“La parola inglese Stalking infatti sta a significare una molestia continuata e persecutoria nei confronti di un altro individuo, generando in esso ansia e paura per la propria incolumità e dei sui cari. Facendo un parallelo con questa definizione si potrebbe dire che noi agricoltori –prosegue la nota stampa-  viviamo quotidianamente in simbiosi, con questa sensazione di paura, paura di perdere i propri raccolti, paura di veder distrutti i preziosi muretti a secco,paura di vedere distrutto in poche notti il lavoro di una vita e tirare un sospiro di sollievo quando le notti passano indenni…

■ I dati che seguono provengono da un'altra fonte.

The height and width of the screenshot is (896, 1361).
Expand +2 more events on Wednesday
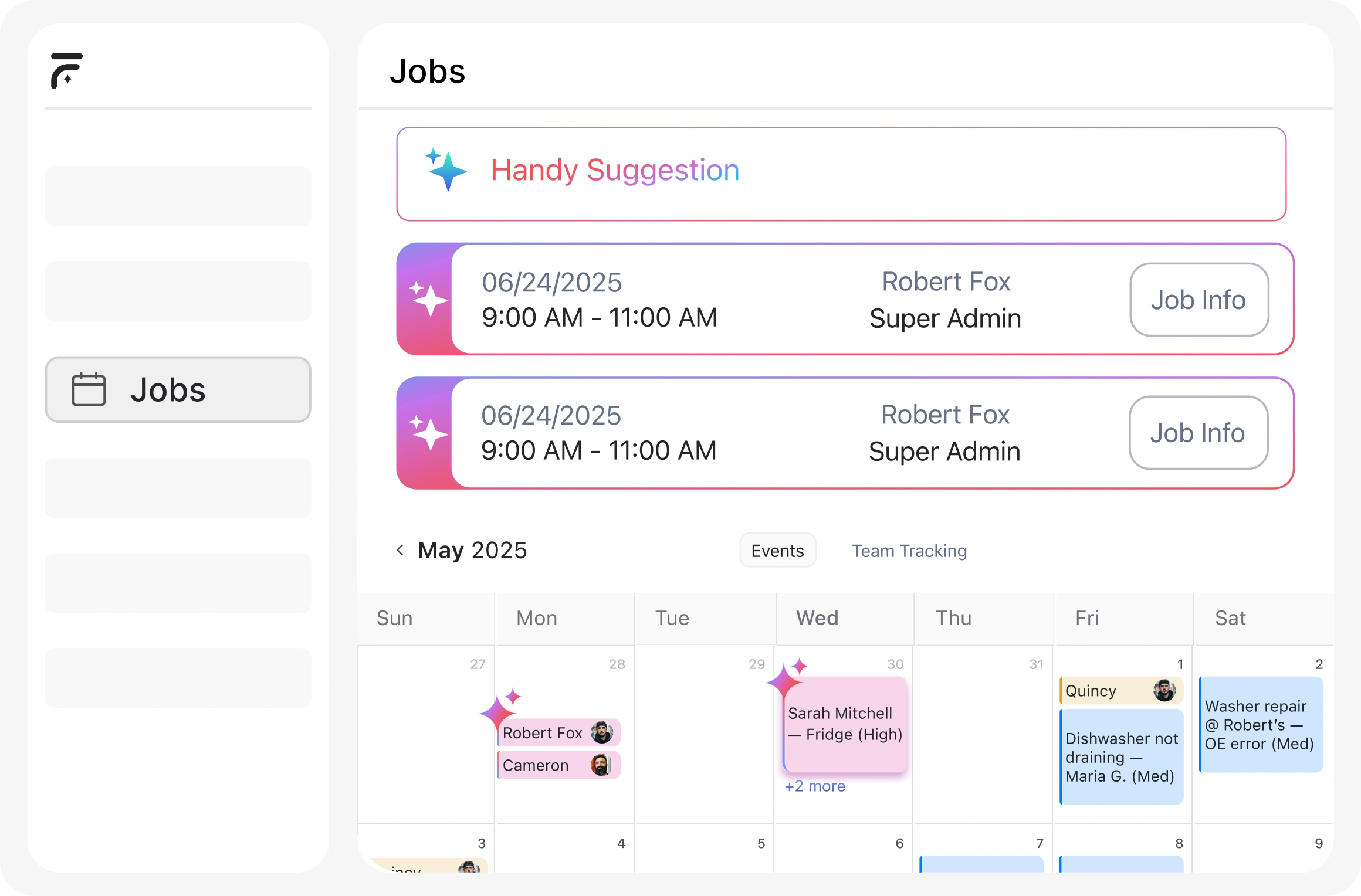click(815, 786)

Ad aggravare poi questa situazione, ci pensano la solitudine e l’impotenza che l’agricoltore prova di fronte a questo tipo di problema.
Personalmente auspico per un futuro (a breve termine) che le istituzioni, le quali hanno potere legislativo in materia, sappiano trovare una risposta adeguata a questo tipo di problema. Che vada aldilà del rimborso del 30% dei danni subiti, o all’acquisto di rete per cintare le campagne.
In gioco c’è il futuro di una fetta importante della nostra agricoltura e del nostro territorio! È aprendo gli spazi che il mondo si evolve, non chiudendosi all’interno di recinti come panda dello zoo!”.